**WHAT THE TASK REQUIRES**
I'd like the line containing "[시작] 26학년도 2학기 사회문제탐구활동: 원... (500, 912)" and every line below it, to the end of the material, repeated exactly and with nothing else.

----

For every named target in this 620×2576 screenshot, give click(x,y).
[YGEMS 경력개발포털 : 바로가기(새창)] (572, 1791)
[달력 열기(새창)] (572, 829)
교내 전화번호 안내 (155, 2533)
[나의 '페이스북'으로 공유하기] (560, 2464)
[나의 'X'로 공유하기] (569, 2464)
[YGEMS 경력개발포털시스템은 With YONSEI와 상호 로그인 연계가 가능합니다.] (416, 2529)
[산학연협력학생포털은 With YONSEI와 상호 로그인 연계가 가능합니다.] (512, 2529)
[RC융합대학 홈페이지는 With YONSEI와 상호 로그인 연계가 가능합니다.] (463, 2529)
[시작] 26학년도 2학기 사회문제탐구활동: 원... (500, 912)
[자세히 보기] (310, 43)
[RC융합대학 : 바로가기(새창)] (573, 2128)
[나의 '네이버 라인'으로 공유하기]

----

**SOLUTION TO THIS TASK**
[시작] 26학년도 2학기 사회문제탐구활동: 원... (500, 912)
[자세히 보기] (310, 43)
[RC융합대학 : 바로가기(새창)] (573, 2128)
[나의 '네이버 라인'으로 공유하기]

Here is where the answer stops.